> Passage to read:
==*==

I do not think it necessary to inquire how the case would stand if the husband had deserted his wife; such a case is not before us. Until we are prepared to give up the common-law rule as respects the relation and unity of man and wife, we cannot hold that the wife at her pleasure, and without cause, may establish a separate residence or a domicile beyond the *Page 39 man's control. It may be conceded that a judgment, obtained as was the one we have considered, would be of no effect as against the person, nor as one in rem, except as it was enforced or took effect within the State, but it cannot be doubted that the courts of Ohio had jurisdiction over the plaintiff K. and over the subject-matter of the suit there instituted by him. The judgment had force within that State, not only as to him, but the defendant should she go therein. No marital right could be claimed by her. Moreover by marriage a status is acquired which implies not only membership in a family, with certain rights, but a relationship in which the State is interested, and which therefore is subject to its control. And however regarded it is apparent that a judgment in the rendering of which the court exercised such jurisdiction as it did in this case, must have a very different influence from one of any other character. The distinction is conceded in the cases before referred to (Hunt v. Hunt; People v. Baker, supra), and distinctly declared inPennoyer v. Neff (95 U.S. Rep. 714.), where the effect of judgments obtained without personal service of process, in actions against the person, or property, or to establish a status, is considered. In the first, it is said to avail nothing; in the second, to be good against property within the State whose courts render it, but not out of it; in the last, to determine the status or condition of the resident by dissolving the marriage tie, and therefore necessarily precludes the other party from asserting, or any court in any State from holding that the marriage so dissolved exists or is in force.

==*==

> Data shown:
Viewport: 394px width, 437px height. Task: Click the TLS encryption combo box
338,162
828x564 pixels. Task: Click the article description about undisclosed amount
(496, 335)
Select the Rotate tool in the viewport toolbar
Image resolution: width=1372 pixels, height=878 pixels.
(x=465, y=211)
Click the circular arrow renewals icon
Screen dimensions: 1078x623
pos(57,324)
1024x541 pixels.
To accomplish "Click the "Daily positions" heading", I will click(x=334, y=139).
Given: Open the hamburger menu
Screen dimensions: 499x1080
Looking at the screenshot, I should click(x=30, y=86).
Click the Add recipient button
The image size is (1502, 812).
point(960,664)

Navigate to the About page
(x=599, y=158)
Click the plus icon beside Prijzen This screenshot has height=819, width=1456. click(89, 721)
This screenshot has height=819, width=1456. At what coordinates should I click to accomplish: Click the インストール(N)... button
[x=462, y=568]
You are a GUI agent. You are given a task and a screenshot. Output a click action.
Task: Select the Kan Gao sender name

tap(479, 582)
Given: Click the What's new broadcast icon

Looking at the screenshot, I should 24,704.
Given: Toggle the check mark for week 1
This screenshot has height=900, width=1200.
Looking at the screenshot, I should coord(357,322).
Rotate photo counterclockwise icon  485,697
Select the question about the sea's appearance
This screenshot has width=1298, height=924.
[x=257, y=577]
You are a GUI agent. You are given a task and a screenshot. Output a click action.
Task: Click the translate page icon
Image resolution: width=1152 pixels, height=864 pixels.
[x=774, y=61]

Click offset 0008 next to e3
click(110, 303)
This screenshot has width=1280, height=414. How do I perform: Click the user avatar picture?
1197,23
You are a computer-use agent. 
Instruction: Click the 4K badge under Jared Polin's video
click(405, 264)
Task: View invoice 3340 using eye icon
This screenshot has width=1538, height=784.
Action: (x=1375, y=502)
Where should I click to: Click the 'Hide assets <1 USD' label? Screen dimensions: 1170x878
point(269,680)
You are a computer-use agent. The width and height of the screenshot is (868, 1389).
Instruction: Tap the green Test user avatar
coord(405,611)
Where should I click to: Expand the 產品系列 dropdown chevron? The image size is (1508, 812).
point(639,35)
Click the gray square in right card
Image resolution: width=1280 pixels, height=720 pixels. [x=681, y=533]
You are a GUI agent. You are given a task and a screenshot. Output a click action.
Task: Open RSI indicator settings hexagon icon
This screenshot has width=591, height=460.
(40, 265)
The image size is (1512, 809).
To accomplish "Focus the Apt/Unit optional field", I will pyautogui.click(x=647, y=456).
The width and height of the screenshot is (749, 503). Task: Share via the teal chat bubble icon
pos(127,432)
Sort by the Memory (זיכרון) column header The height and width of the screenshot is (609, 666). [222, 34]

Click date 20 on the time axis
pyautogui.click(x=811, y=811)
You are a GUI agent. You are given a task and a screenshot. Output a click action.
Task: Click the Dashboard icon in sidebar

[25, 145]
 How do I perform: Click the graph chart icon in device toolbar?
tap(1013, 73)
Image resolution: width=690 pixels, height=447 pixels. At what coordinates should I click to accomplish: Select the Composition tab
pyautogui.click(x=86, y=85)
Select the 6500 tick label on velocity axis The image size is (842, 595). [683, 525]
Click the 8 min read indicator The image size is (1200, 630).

==*==

Resume the court opinion on the Ohio divorce judgment, picking up right after its last sentence.

> Exercise answer:
It follows, I think, that the true and safe rule is as stated by Cooley (Const. Lim. 400), that the actual bona fide residence of either husband or wife within a State will give to that State authority to determine the status of such party, and to pass upon any questions affecting his or her continuance in the marriage relation, and that the courts of that State, authorized by its legislature to take cognizance of the subject, may lawfully pass upon such questions and annul the marriage for any cause allowed by the local law, that jurisdiction over the opposite party may be acquired in such manner as the legislature *Page 40 may direct, and whether by service in, or notice out of the State, or by publication, is sufficient to justify a decree changing the status of the complaining party, and thereby terminating the marriage. By holding otherwise we declare our own statutes (Code Civ. Proc., § 438, sub. 4; § 1774), upon the same subject unavailing, and compliance with them a useless and idle formality.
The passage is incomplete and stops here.